Extrait choisi:
+===+

Après le renversement de Diori Hamani, l'armée mène une propagande moralisatrice et Hervé Derriennic constate :

« En se donnant pour objectif de moraliser le système, le gouvernement ne le change pas, et on pourrait même penser que la moralisation de la vie publique dans un pays comme le Niger serait un élément favorable pour un meilleur fonctionnement de ce qui constitue les fondements de la vie économique et sociale, et donc pour perpétuer les dominations qui maintiennent le peuple asservi »[8].

Jacques Roumain intitulait un de ses livres, où il montrait des paysans haïtiens bravant la famine et la sécheresse, Gouverneurs de la rosée[9]. Beau titre, qui ne fait pas oublier, loin de là, qu'il existe par opposition à ceux-là, des gouverneurs de la famine[10].

Ange-Séverin MALANDA


[1] pp. 112,113.

[2] p. 228.

[3] « Le Niger est le pays d'Afrique de l'Ouest où les impôts directs, donc la contribution des masses paysannes, représentent le plus fort pourcentage des ressources de l'Etat ». (p. 232).

[4] p. 235.

[5] p. 148.

[6] p. 150.

+===+

Consigne 1: Relevez, s'il vous plaît, tous les noms de personnes qui figurent dans l'extrait sur le Niger.
Consigne 2: Rédigez la suite de l'extrait sur le Niger à partir de sa dernière ligne.

Données:
+===+

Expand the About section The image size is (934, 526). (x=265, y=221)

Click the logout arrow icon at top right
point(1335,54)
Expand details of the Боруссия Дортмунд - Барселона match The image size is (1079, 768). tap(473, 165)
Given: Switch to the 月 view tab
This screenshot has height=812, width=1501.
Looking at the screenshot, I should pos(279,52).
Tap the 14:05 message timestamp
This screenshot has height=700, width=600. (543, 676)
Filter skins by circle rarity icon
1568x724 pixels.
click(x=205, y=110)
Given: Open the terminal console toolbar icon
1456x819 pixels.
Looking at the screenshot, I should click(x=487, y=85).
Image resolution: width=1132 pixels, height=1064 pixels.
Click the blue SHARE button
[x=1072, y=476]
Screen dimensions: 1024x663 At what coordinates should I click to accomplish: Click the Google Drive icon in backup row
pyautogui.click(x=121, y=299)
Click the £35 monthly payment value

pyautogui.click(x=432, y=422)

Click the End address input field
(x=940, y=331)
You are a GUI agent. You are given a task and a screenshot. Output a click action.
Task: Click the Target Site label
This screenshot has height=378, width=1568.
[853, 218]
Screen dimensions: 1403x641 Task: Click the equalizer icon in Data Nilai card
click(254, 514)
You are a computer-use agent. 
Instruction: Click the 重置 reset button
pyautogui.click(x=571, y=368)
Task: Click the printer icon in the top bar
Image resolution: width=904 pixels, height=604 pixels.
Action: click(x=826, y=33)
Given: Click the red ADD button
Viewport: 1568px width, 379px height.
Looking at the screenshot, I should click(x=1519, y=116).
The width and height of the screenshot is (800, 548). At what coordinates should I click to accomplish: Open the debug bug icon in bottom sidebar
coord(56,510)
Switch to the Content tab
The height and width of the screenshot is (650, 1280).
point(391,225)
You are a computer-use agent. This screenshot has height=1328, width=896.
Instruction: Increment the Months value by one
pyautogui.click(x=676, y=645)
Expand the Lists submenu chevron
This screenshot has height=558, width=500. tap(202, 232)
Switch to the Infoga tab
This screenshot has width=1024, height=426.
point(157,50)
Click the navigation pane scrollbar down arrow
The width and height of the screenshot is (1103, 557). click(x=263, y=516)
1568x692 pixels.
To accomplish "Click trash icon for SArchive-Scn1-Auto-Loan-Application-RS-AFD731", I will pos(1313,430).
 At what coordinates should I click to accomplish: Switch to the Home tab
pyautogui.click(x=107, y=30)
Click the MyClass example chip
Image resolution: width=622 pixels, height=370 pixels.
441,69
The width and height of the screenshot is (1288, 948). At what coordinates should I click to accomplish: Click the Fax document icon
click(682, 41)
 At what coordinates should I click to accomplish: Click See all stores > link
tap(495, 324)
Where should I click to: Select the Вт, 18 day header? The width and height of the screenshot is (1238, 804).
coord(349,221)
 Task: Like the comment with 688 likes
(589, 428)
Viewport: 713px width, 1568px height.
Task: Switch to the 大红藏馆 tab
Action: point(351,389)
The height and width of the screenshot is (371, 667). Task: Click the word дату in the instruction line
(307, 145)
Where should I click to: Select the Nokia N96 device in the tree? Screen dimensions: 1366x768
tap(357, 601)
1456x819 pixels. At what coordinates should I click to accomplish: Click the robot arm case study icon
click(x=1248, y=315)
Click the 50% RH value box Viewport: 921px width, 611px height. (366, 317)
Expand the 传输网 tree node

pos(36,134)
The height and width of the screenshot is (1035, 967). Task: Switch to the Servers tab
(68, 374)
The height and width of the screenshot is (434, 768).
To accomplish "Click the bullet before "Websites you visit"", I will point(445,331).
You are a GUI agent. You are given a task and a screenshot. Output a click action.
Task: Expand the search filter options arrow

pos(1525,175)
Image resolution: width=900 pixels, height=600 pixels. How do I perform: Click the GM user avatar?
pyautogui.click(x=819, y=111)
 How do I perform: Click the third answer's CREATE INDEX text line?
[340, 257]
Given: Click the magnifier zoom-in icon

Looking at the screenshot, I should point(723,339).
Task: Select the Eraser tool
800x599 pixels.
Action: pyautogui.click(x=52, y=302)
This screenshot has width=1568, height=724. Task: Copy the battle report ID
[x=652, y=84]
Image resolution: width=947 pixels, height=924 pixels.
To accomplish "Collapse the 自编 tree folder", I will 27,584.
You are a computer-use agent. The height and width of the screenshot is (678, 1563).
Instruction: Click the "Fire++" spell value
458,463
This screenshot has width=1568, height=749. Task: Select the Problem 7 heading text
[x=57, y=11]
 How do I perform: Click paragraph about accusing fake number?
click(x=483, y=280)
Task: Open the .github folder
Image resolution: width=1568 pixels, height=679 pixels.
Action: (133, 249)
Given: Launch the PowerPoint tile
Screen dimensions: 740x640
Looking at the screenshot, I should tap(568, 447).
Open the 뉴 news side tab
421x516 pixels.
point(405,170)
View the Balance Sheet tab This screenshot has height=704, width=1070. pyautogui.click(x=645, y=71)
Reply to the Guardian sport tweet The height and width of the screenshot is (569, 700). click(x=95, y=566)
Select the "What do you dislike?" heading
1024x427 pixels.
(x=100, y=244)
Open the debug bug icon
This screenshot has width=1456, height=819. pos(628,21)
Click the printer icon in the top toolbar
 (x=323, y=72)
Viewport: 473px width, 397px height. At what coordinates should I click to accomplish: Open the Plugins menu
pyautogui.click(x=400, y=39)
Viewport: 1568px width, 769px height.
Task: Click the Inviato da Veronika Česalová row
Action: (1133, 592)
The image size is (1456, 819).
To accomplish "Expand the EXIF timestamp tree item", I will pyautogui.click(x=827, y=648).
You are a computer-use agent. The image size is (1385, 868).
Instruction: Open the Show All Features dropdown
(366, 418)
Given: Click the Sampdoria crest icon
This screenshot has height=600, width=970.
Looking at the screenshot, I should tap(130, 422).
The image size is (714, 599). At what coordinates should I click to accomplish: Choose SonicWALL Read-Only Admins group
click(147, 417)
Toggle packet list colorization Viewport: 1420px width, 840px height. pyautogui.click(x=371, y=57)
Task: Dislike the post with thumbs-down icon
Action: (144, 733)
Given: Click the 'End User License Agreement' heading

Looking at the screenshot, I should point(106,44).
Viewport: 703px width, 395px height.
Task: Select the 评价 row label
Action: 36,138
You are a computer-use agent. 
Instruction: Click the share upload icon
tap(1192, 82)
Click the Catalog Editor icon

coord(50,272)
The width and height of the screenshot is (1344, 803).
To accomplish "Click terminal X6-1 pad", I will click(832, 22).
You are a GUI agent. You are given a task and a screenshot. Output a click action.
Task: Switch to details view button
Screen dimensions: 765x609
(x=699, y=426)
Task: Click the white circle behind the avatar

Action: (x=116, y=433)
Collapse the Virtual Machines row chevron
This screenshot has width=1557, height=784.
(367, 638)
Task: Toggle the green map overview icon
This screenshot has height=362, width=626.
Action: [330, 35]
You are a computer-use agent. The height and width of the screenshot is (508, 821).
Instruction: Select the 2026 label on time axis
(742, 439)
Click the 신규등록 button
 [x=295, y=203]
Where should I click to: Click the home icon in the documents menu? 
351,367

+===+

Réponse attendue 1: Diori Hamani, Hervé Derriennic, Jacques Roumain, Ange-Séverin MALANDA

Réponse attendue 2:
[7] Derriennic répartit ainsi les 3.892.000 habitants du Niger:
– 2.641.000 habitants du monde agricole,
– 720.000 éleveurs,
– 531.000 citadins.

[8] p. 261.

[9] Jacques Roumain, Gouverneurs de la rosée,Les Editeurs français réunis.

[10] « L'alimentation est aussi, et surtout, un enjeu économique et politique. Dans le pays même, ainsi au Niger, l'affrontement se situe entre les producteurs d'une part, et les commerçants et le gouvernement, d'autre part. Ces derniers, malgré quelques rivalités secondaires, conjuguent leurs efforts pour s'assurer la maîtrise de la part la plus importante de la production vivrière, pour en contrôler l'usage, la commercialisation, et donc en tirer les bénéfices maximum » (p. 161).